I honestly do not know if the Olympia Jolle has a lot of followers outside NED and GER. But it is originally a German design. Fair chance you’re right (like we don’t see a Bombardier here - I had to look that one up).

We also have the woorden & oldie 12ft Dinghy. But that’s not know outside western Europe, I suppose. Nice competition, great social scène as well!

When you ‘step back’ and look at the measurements of modern design vs bigger and heavier 21st century sailors, it’s weird that we must conclude that modern designs are not ‘fitted’ for heavier sailors. We had the Star (good memories here...) and the Finn. But it’s future is more or less terminated!

Menno
 
Thread starter #12
The Star looks like a blast! I was looking a a couple last year. Too much boat for me and my son. The Finn looks good but not many around my area of Ontario. A lot of people race Sharks in the Midland area. I like dinghys for the trailer-ability.
 

thieuster

Active Member
#13
(Sorry for the spelling mistakes... I am on my phone, fighting auto-correct in Dutch when I write words in English...)
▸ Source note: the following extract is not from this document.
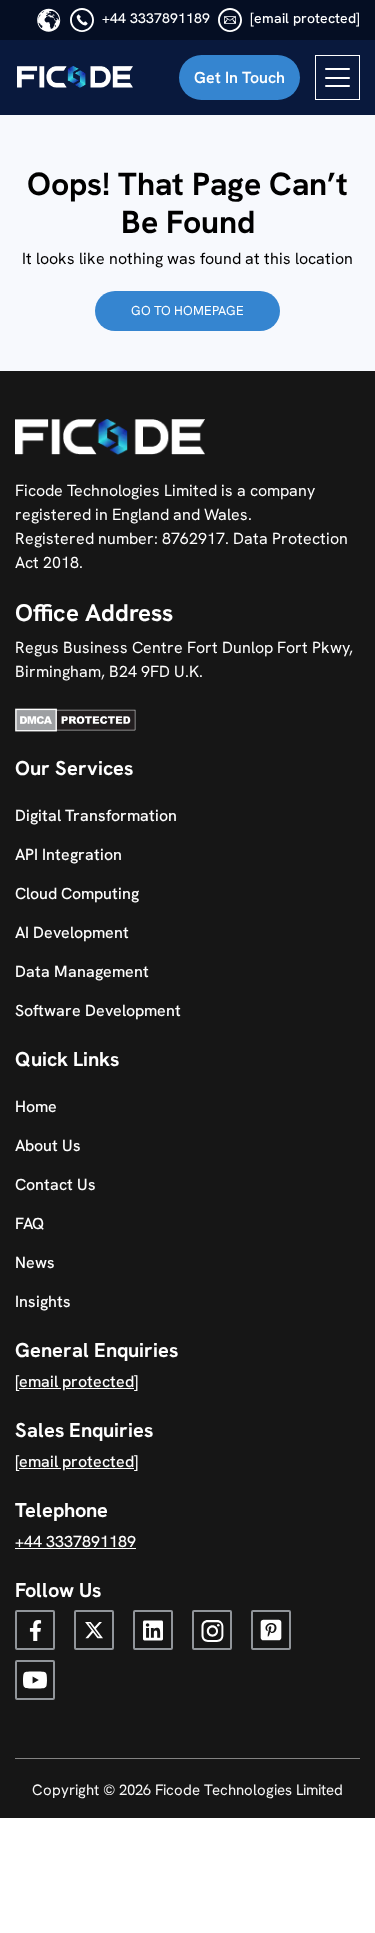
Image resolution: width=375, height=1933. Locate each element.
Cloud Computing (77, 893)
A Star can be trailered, but you neer a crane to get it in and out of the water. For this 1910(!) design you must hit the 90 - 100 kg/person. And hiking is pretty exhausting!
 
Thread starter #14
Ya. I'm 119kg. Weight has never been an issue for me. The crane is though. I sail alone most of the time because my kids are teens and want thier own lives for some reason. I have a Hobie 17 that I hardly use because it takes so long to rig. I've make some mast supports and attached stabilizers when stepping the mast, but it's a lot of work for one person. I must walk 5 km during the process.
 

LaLi

Well-Known Member
#15
The Olympic future of the Finn is terminated, but it will go on as a "normal" International class like the Flying Dutchman, Europe, and others. Someone said that it will likely become very similar to what the aforementioned OK is today.

I can't say I'm sad for it - I mean, wasn't eighteen consecutive Games a pretty good streak? Although for my own club it will be a loss: we had two boats in the last World Cup medal race, including the winner...

But really, if you're big, reasonably strong and want to sail by yourself, then the Finn is it. And it's going to be a buyer's market in the coming years, worldwide.